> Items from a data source
__________________________________________________
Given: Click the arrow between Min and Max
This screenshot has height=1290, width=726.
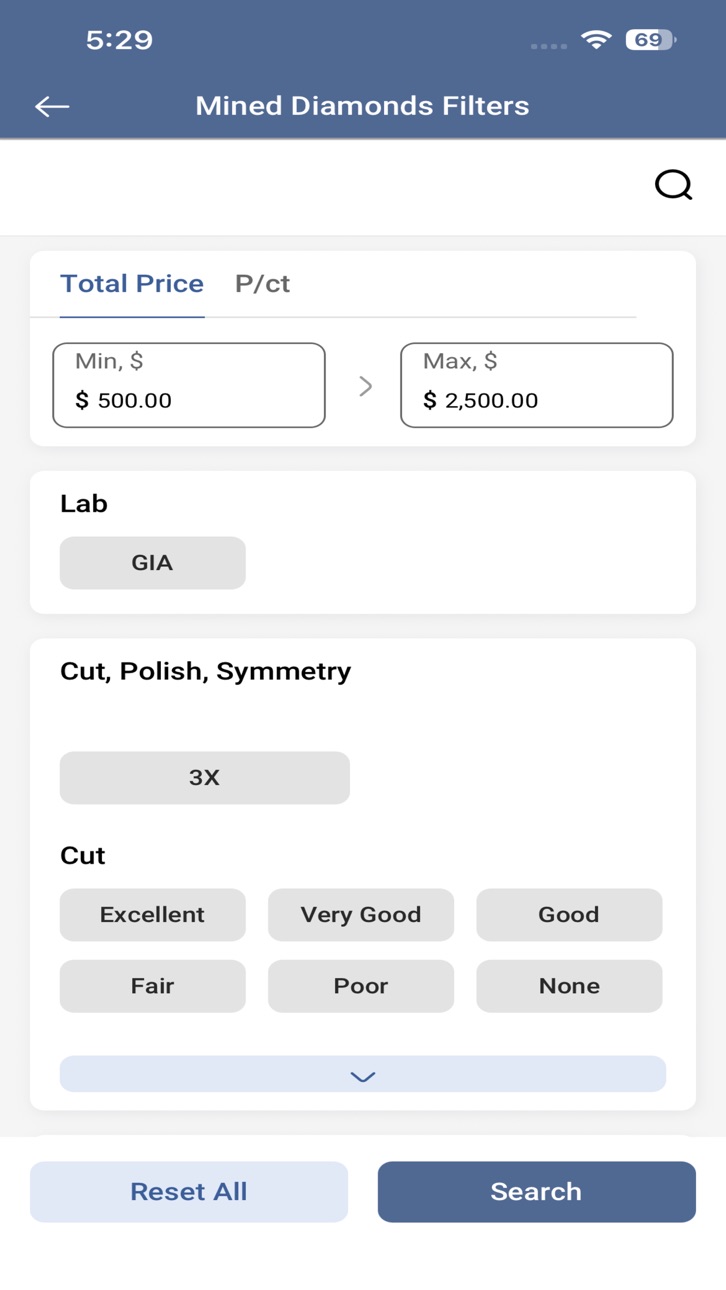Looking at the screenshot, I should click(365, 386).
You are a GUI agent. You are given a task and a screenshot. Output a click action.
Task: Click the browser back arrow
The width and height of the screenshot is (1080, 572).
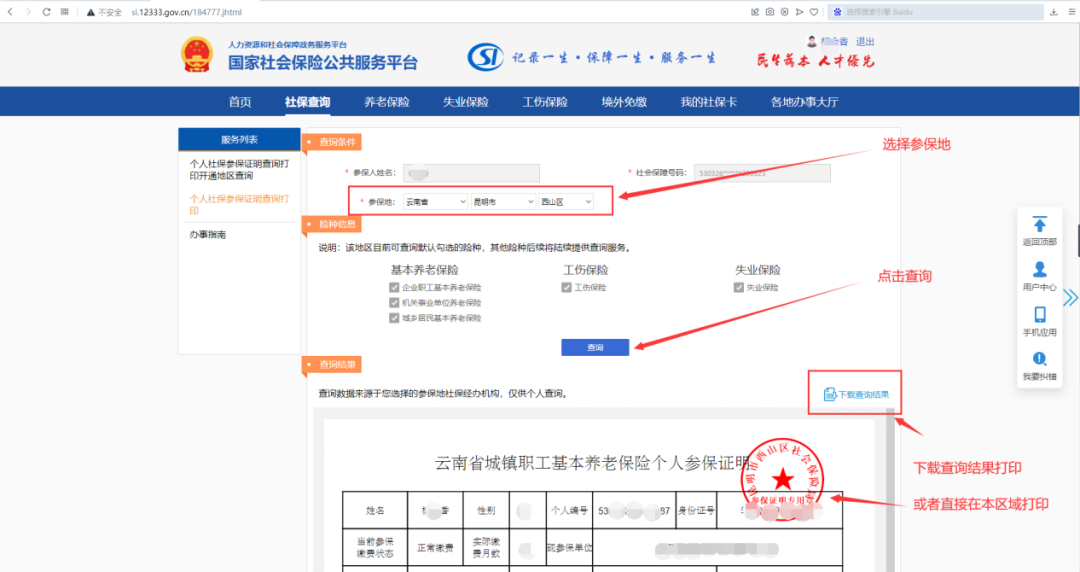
__________________________________________________
> YOUR INSTRUCTIONS
Images aside, return each entry above precisely as it stands.

> RESPONSE FOR THIS EXERCISE
Given: Click the arrow between Min and Max
This screenshot has height=1290, width=726.
Looking at the screenshot, I should click(365, 386).
You are a GUI agent. You are given a task and a screenshot. Output a click action.
Task: Click the browser back arrow
The width and height of the screenshot is (1080, 572).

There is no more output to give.